1. be unlawful (eg, where a record that contains personal information about you is subject to a claim for legal professional privilege by one of our contractual counterparties);
2. have an unreasonable impact on another person’s privacy; or 
3. prejudice an investigation of unlawful activity.

1. We may also refuse access where the personal information relates to existing or anticipated legal proceedings, and the information would not be accessible by the process of discovery in those proceedings.
2. If we refuse to give you access, we will provide you with reasons for our refusal.

1. You will not be charged for making a request to access your personal information but you may be charged for the reasonable time and expense incurred in compiling information in response to your request.

1. We will take reasonable steps to ensure that the personal information we collect, use or disclose is accurate, complete and up-to-date. You can help us to do this by letting us know if you notice errors or discrepancies in information we hold about you and letting us know if your personal details change.

1. However, if you consider any personal information we hold about you is inaccurate, out-of-date, incomplete, irrelevant or misleading you are entitled to request correction of the information. After receiving a request from you, we will take reasonable steps to correct your information.

1. We may decline your request to access or correct your personal information in certain circumstances in accordance with the Australian Privacy Principles. If we do refuse your request, we will provide you with a reason for our decision and, in the case of a request for correction, we will include a statement with your personal information about the requested correction.

• What should you do if you have a complaint about the handling of your personal information?

1. You may contact Cymax Pty Ltd at any time if you have any questions or concerns about this Privacy Policy or about the way in which your personal information has been handled.

1. You may make a complaint about privacy to the privacy officer at the contact details set out below.

1. The privacy officer will first consider your complaint to determine whether there are simple or immediate steps which can be taken to resolve the complaint. We will generally respond to your complaint within a week.

1. If your complaint requires more detailed consideration or investigation, we will acknowledge receipt of your complaint within a week and endeavour to complete our investigation into your complaint promptly. We may ask you to provide further information about your complaint and the outcome you are seeking. We will then typically gather relevant facts, locate and review relevant documents and speak with individuals involved.

1. In most cases, we will investigate and respond to a complaint within 30 days of

receipt of the complaint. If the matter is more complex or our investigation may take longer, we will let you know.

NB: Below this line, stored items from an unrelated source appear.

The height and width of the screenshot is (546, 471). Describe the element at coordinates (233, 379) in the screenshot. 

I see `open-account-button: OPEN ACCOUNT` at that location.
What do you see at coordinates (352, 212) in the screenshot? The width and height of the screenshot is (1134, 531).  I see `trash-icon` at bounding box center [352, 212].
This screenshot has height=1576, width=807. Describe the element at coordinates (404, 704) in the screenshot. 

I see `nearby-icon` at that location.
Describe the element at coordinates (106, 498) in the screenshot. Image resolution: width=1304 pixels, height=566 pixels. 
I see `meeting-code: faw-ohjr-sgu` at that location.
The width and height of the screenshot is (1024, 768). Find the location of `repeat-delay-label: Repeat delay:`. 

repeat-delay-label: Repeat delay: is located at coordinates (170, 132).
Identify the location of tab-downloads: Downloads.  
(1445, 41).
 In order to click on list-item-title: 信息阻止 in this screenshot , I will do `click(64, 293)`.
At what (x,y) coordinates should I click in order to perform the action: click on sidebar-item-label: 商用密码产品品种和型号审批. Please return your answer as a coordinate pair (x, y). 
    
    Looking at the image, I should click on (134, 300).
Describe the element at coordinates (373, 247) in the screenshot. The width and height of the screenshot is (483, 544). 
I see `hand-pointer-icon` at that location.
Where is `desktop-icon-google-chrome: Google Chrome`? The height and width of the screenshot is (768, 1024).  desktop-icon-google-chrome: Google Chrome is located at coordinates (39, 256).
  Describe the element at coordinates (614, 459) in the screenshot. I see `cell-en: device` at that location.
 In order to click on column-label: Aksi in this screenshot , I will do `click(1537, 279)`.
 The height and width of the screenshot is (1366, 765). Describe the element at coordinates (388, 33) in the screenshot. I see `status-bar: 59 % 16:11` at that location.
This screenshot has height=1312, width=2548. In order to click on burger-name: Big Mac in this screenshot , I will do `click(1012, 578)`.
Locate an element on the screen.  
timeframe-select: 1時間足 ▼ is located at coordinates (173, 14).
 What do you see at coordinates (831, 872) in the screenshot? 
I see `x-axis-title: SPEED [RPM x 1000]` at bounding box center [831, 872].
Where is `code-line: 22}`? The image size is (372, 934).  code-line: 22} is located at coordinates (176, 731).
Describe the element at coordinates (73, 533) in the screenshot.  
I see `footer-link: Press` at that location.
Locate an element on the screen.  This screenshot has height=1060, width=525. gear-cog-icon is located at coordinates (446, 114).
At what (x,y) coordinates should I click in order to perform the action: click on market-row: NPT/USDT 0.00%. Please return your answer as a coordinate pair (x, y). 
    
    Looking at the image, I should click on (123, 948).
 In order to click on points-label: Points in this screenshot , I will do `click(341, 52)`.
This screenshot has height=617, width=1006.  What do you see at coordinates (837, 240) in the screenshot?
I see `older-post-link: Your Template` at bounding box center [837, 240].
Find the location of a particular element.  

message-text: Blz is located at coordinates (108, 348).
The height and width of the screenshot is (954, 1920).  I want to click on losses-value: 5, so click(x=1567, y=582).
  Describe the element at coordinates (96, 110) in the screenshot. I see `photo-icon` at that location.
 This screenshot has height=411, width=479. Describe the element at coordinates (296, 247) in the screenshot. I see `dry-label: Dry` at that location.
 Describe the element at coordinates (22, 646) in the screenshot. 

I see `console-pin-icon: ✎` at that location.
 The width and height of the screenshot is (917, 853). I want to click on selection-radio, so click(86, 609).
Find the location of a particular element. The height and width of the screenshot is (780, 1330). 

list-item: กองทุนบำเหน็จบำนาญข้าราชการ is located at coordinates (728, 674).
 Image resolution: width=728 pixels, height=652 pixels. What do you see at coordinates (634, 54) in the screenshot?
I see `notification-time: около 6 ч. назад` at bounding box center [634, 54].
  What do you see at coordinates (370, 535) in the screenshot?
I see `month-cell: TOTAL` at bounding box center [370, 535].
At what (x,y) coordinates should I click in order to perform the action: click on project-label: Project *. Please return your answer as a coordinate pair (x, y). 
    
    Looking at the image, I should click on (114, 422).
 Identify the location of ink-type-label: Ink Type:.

1. If you are not satisfied with our response to your complaint, or you consider that Cymax Pty Ltd may have breached the Australian Privacy Principles or the Privacy Act, a complaint may be made to the Office of the Australian Information Commissioner. The Office of the Australian Information Commissioner can be contacted by telephone on 1300 363 992 or by using the contact details on the website (www.oaic.gov.au).

• How changes are made to this Privacy Policy?

Cymax Pty Ltd may amend this Privacy Policy from time to time, with or without notice to you. We recommend that you visit our website (cymax.com.au) regularly to keep up to date with any changes.

• How can you contact Cymax Pty Ltd?

The contact details for Cymax Pty Ltd are:

1.  The Privacy Officer

1. 4a, 2404 Logan Road, Garden City Office Park, Eight Mile Plains, Queensland, 4113

1. privacy@cymax.com.au

This Privacy Policy was last updated on 6 December 2023.